After delivering your suggestions, visualise yourself experiencing your desired outcome. In our public speaking example, picture yourself standing in front of a crowd, speaking confidently, and receiving applause. As a professional hypnotist, you know the power of visualisation—it’s your direct line to the subconscious. Make this image as real as possible, engaging all your senses.

8. Return to Conscious Awareness

Once you’ve completed your self-hypnosis session, it’s time to return to conscious awareness. Begin by gradually counting yourself up from 1 to 5, feeling more awake with each number. Give yourself a few moments to adjust, allowing the suggestions and visualisations to settle in your subconscious.

Enhancing Your Self-Hypnosis Practice

To take your practice even further, consider these tips:

  • Use Audio Cues: Record your own voice guiding yourself through the induction, deepening, and suggestion phases. This is particularly effective if you’re more auditory than visual in your internal processing.
  • Self-Hypnosis Apps: There are several high-quality self-hypnosis apps available. As a professional, you can customize these sessions to meet your needs or even create your own scripts using these platforms.
  • Experiment with New Techniques: Stay curious and experiment with more advanced techniques, such as mirror self-hypnosis, where you practice in front of a mirror to deepen self-awareness, or self-time distortion, where you alter your perception of time during a session for creative exploration.

The Transformative Power of Self-Hypnosis

For the experienced hypnotist, self-hypnosis is not just a tool—it’s a superpower.

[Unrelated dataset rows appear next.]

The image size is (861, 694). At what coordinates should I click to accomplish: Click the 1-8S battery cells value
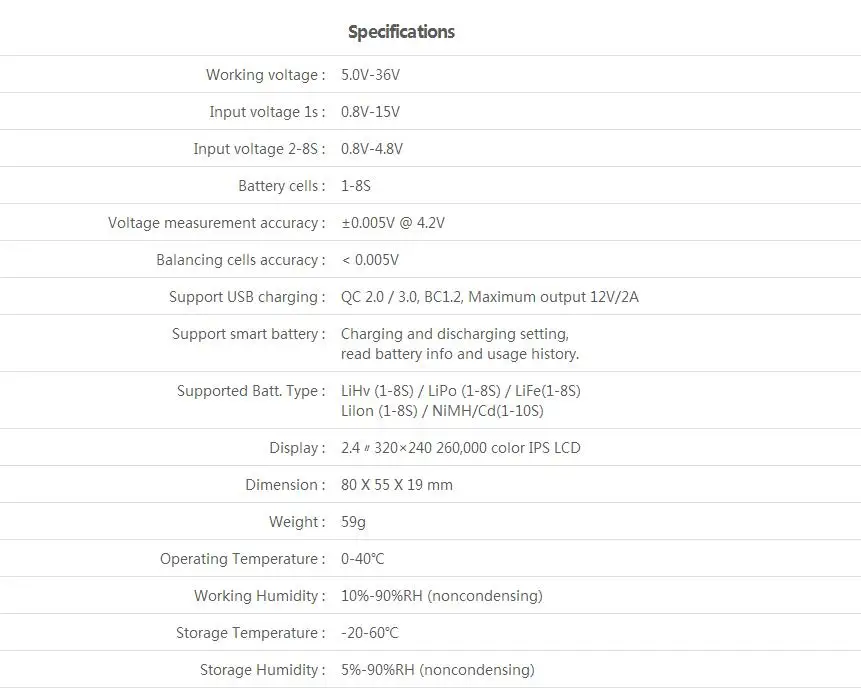point(356,186)
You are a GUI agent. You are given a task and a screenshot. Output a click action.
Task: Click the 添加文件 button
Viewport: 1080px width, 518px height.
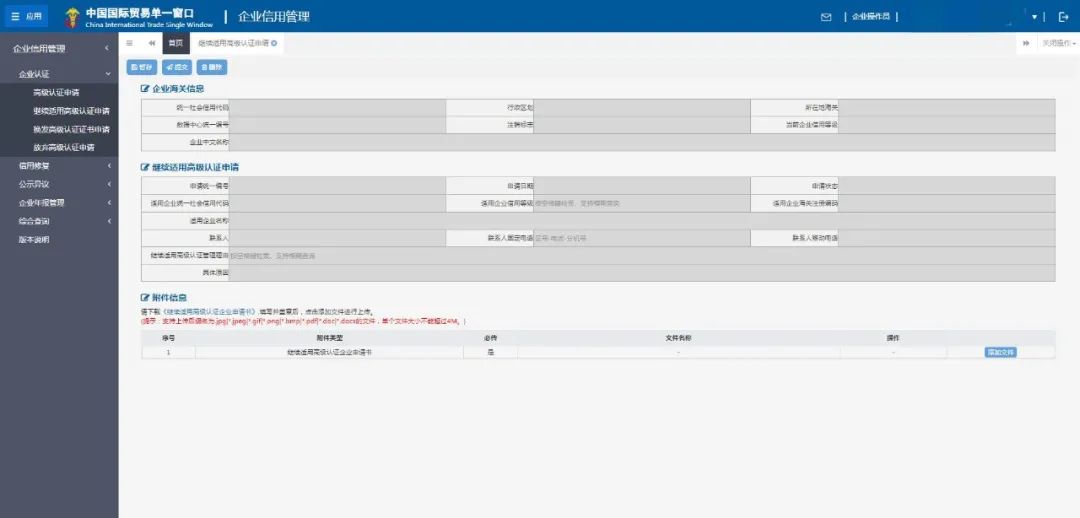pos(1000,352)
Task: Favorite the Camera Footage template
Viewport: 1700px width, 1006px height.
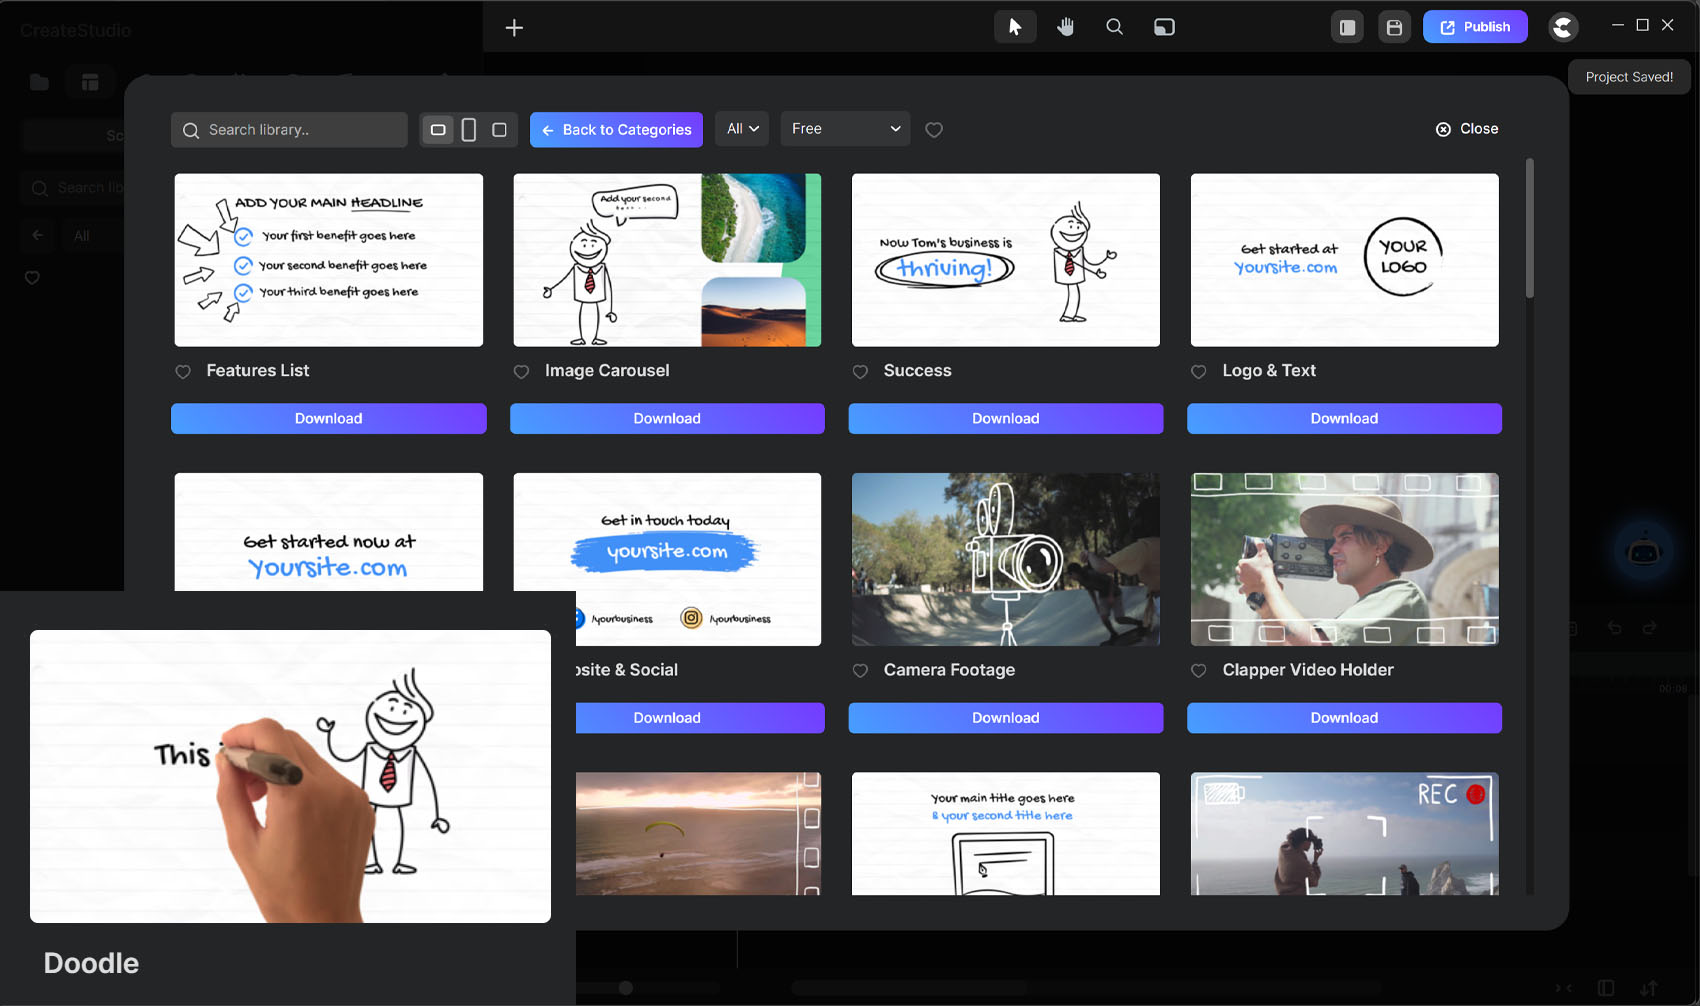Action: coord(860,671)
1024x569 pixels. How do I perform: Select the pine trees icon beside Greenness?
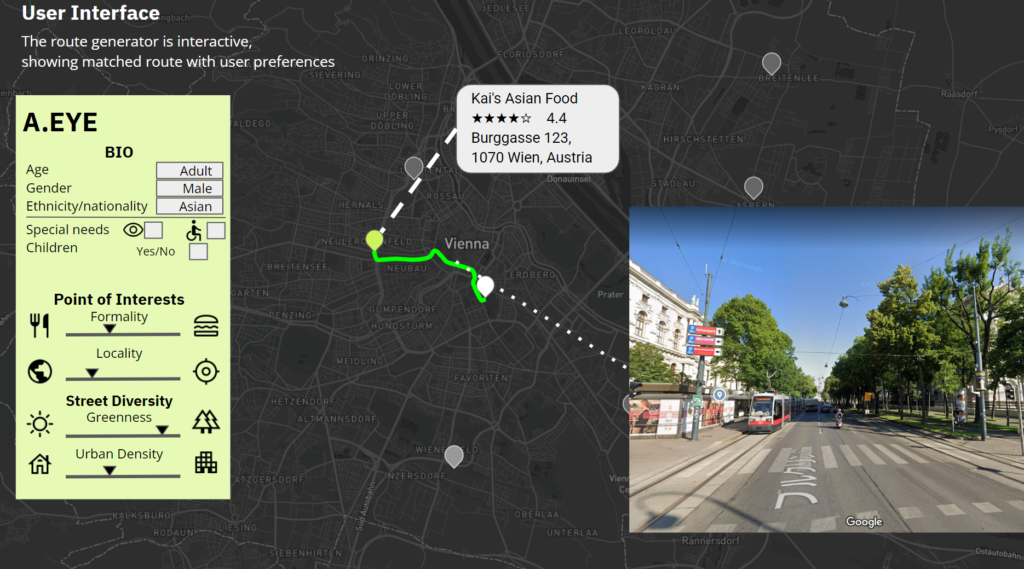206,421
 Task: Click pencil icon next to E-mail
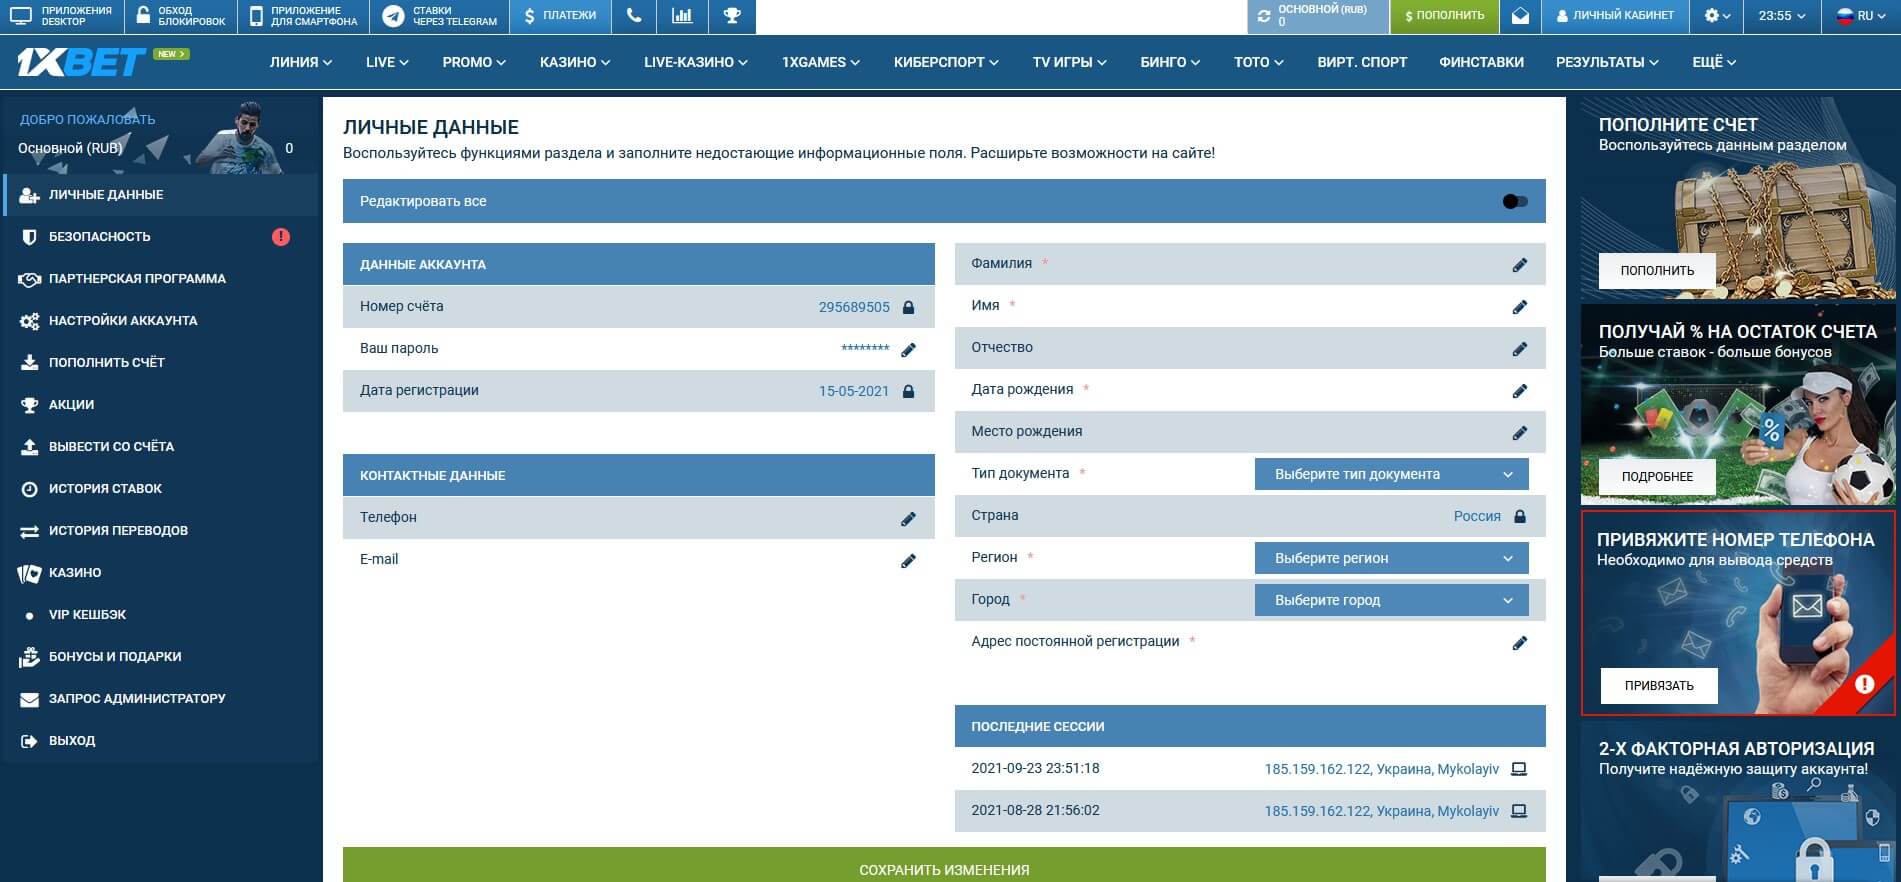pos(908,560)
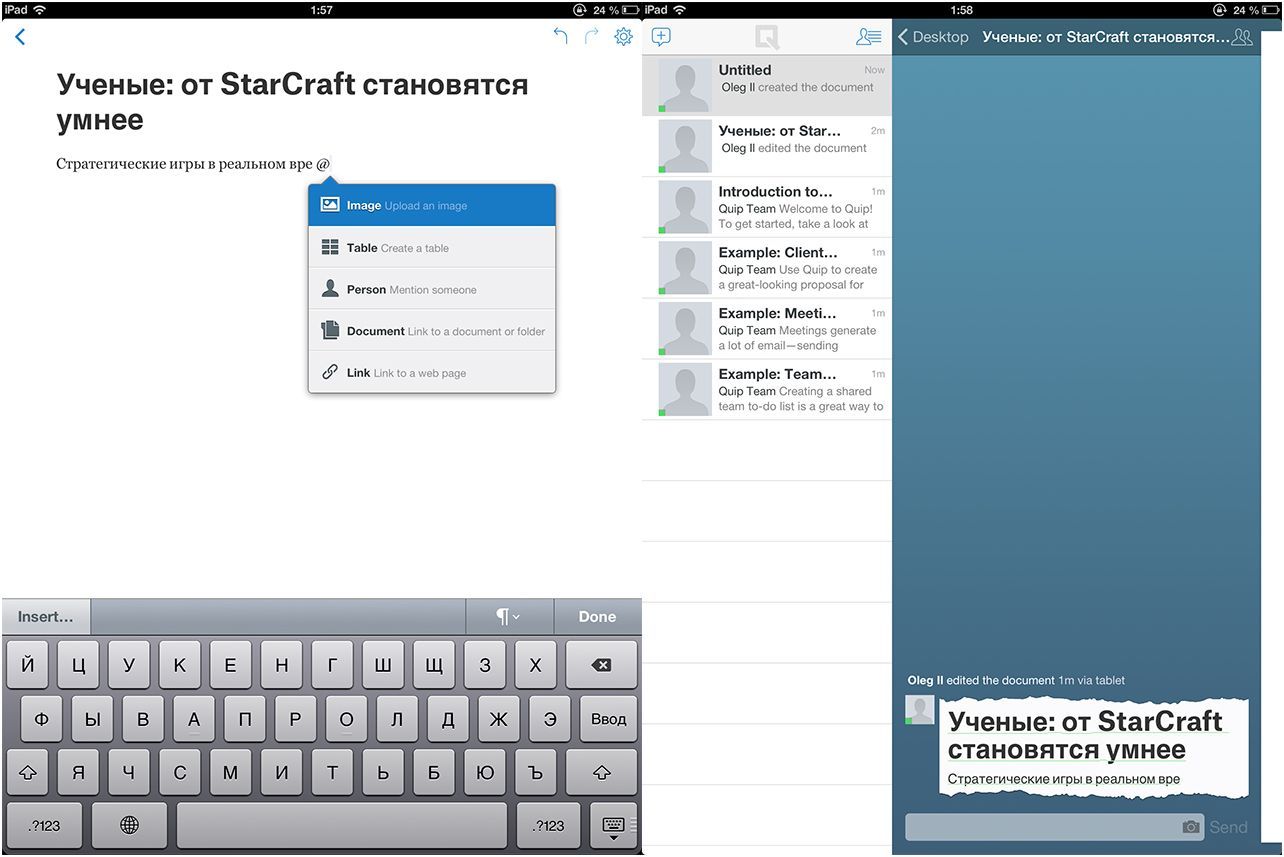Select Table Create a table menu entry

[x=431, y=247]
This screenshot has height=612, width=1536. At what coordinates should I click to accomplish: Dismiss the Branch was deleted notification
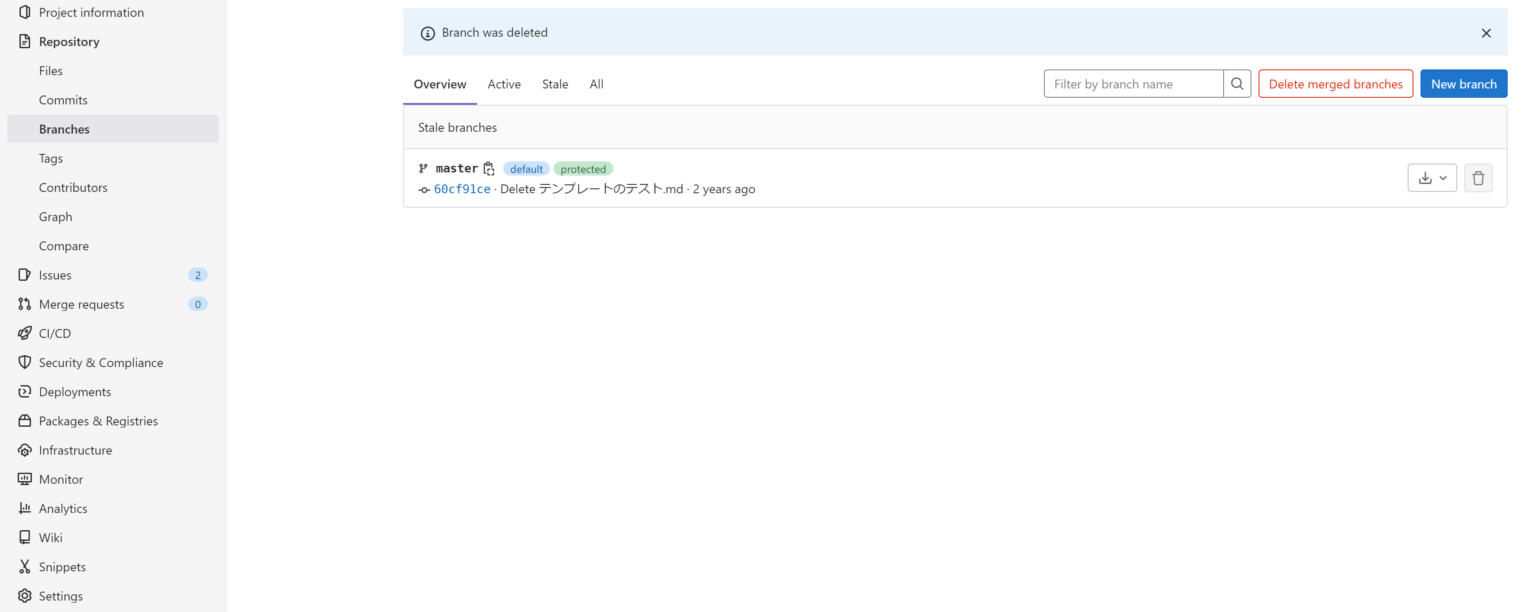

Regular self-hypnosis sessions offer you an unparalleled opportunity to align your conscious goals with your subconscious desires, enhance your professional practice, and evolve both personally and professionally. You already understand the profound impact hypnosis can have on others—imagine the possibilities when you turn that same power inward.

So, why not begin today?

After all, the greatest hypnotist you’ll ever work with is the one within you.